Et si l’on interroge depuis vendredi soir pour savoir s’il y avait ou non la place face à cette armada US pour permettre à Amandine Henry et ses coéquipières de se hisser dans le dernier carré, et rejoindre ainsi le Groupama Stadium de Lyon, une autre question taraude les supporters des Tricolores: comment le pays organisateur a-t-il pu ainsi s’offrir à l’ogre américain aussi tôt dans la compétition, après qui plus est un huitième de finale terrible face au Brésil (2-1, a.p.).

"Dindon de la farce"

On conviendra qu’il était difficile de prévoir que la Seleçao se classerait seulement troisième de son groupe de la première phase. Mais tout de même… D’autres équipes de France, masculines, ont bénéficié de parcours autrement plus protégés lors de grands rendez-vous à domicile. France 98, c’est de notoriété publique, avait tout prévu aussi, mais là pour s’assurer – grâce à "la petite magouille" de Platini… (*) - que Zidane et les siens ne retrouvent le Brésil qu’en finale. Et l’Euro 2016 avait permis aux Bleus de Deschamps de gentiment s’échauffer face à l’Irlande en 8e (2-1) puis face à l’Islande en quart de finale (5-2), avant de « taper » l’Allemagne (2-0)…

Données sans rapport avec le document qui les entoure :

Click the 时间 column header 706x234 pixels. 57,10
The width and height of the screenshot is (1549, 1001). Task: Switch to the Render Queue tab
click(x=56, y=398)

"Ce qui rend d’autant plus rocambolesque le tableau final de cette Coupe du monde, estime Geoffroy Garétier, notre confrère de Canal+. Sept nations européennes (en quarts de finale) et c’est la France, nation organisatrice, qui se tape les Etats-Unis. C’est du jamais vu ! (…) J’ai regardé: est-ce que dans le passé de la Coupe du monde, il y a déjà eu ce cas de figure ? Eh bien, non, jamais, à chaque fois le pays organisateur était toujours dans l’autre moitié de tableau… On s’est raté, on s’est raté !, martèle-t-il, tout en s’étonnant des consignes qui, selon Tony Chapron, consultant pour la chaîne cryptée, auraient été passées, avant ces quarts de finale, auprès des arbitres pour une utilisation avec plus de parcimonie du VAR.

"Pourquoi le VAR n’est pas utilisé, comme par hasard, en quart de finale contre le pays le plus puissant du foot féminin, triple champion du monde, tenant du titre ?" Et de conclure : "Nous n’irons pas aux Jeux Olympiques et on peut dire que dans l’histoire, nous sommes les dindons de la farce."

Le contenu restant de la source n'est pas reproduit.